This is false in general, as I have indicated in my answer to the question linked to above. Apparently my recipe was too hard to execute, so I'll do so here.$\newcommand\span{\operatorname{span}}$
We want to define four planes in $K^3$ (where $K$ is the base field), given by equations $x=0$, $y=0$, $z=0$ and $x+y=0$ respectively, each as the span of two out of $8$ vectors $v_1,\ldots,v_8$, where no triple of these vectors are linearly dependent. This can be done (for $K=\mathbf Q$) by taking $v_j$ to be column $j$ of the following matrix $ \begin{pmatrix} 0 & 0 & 1 & 1 & 1 & 1 & 1 & 1 \\ 1 & 1 & 0 & 0 & 1 & 2 &-1 &-1 \\ 1 & 2 & 1 & 2 & 0 & 0 & 5 & 6 \\ \end{pmatrix}, $ for which one can check that all $56$ of its $3\times 3$ minors are nonzero.
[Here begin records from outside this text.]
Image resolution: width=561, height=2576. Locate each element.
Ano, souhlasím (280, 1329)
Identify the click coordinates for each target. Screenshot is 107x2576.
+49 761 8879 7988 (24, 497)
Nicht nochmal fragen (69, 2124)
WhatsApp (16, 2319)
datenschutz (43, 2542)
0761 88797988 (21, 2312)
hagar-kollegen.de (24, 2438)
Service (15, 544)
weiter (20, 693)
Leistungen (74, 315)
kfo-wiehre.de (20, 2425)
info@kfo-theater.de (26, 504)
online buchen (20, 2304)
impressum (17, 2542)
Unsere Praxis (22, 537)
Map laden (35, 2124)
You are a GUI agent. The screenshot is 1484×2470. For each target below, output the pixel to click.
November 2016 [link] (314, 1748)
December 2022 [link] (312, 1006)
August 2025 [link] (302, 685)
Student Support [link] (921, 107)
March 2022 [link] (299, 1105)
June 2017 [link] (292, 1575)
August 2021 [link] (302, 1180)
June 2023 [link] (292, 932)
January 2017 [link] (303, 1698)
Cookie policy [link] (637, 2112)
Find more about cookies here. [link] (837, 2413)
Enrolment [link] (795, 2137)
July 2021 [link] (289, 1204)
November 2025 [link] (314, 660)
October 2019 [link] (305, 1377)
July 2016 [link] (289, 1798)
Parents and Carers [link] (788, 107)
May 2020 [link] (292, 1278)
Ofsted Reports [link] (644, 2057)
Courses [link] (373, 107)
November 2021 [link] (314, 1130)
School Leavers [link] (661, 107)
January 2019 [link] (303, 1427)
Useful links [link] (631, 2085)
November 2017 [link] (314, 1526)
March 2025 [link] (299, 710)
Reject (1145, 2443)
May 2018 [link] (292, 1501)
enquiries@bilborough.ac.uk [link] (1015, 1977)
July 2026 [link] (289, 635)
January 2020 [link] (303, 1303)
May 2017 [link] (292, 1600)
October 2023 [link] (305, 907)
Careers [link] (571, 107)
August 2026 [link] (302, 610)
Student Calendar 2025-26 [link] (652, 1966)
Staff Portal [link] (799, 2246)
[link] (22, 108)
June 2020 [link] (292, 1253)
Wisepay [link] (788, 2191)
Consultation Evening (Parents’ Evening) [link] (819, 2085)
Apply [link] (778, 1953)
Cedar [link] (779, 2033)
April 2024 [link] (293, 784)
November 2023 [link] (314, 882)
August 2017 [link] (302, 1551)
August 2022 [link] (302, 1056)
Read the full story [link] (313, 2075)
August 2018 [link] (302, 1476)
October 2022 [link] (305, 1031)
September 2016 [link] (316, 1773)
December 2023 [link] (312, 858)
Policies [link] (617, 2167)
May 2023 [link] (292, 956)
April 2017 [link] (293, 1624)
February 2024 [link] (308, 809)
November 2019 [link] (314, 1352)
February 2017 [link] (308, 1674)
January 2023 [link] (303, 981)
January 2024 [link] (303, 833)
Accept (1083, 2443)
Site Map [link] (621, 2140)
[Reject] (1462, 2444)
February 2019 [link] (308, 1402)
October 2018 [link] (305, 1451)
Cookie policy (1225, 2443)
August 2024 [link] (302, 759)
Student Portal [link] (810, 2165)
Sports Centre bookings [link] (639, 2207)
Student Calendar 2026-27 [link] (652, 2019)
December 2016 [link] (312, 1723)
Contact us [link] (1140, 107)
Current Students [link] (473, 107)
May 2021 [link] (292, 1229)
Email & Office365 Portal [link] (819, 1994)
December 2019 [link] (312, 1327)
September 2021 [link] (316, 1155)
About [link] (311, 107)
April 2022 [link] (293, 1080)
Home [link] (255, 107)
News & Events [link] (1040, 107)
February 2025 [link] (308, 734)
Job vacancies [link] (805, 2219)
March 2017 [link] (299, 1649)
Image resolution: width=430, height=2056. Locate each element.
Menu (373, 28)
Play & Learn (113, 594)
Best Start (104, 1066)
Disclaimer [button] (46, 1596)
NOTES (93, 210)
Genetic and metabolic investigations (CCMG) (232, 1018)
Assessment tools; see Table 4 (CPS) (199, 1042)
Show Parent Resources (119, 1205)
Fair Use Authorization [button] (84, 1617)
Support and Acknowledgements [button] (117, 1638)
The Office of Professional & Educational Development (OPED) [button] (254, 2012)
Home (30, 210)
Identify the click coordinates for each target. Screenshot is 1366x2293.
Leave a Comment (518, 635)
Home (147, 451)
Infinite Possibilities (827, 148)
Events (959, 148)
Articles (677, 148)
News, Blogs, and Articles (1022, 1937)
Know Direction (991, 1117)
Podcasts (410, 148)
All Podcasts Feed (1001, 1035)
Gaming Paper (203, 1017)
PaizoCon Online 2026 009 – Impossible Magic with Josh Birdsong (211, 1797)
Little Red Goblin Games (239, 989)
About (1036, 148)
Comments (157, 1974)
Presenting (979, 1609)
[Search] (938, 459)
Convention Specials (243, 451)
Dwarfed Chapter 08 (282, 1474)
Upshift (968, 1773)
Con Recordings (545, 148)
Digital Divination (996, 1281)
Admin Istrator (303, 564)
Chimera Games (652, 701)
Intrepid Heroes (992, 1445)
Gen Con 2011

As a consequence the span of any $d$ distinct vectors $v_j$ is of dimension $\min(d,3)$.
Now taking $S=\{v_1,v_2,v_3,v_4,v_5,v_6\}$ and $S'=\{v_1,v_2,v_3,v_4,v_7,v_8\}$ (so $v'_i=v_i$ for $i\leq 4$ and $v'_5=v_7, v'_6=v_8$), and then $A_1=A'_1=\{v_1,v_2\}$, $A_2=A'_2=\{v_3,v_4\}$, $A_3=\{v_5,v_6\}$ and $A'_3=\{v'_5,v'_6\}=\{v_7,v_8\}$, one has $ 0=\dim\span(A_1)\cap\span(A_2)\cap\span(A_3)\neq\dim\span(A'_1)\cap\span(A'_2)\cap \span(A'_3)=1. $ It may be noted that an intersection of at least three subspaces is needed, since $ \dim(A\cap B)=\dim A+\dim B-\dim(A+B). $ Note also that although the intersection $A_1\cap A_2$ occurs on both sides, I have avoided choosing any of the $v_i$ on that line ($x=y=0$).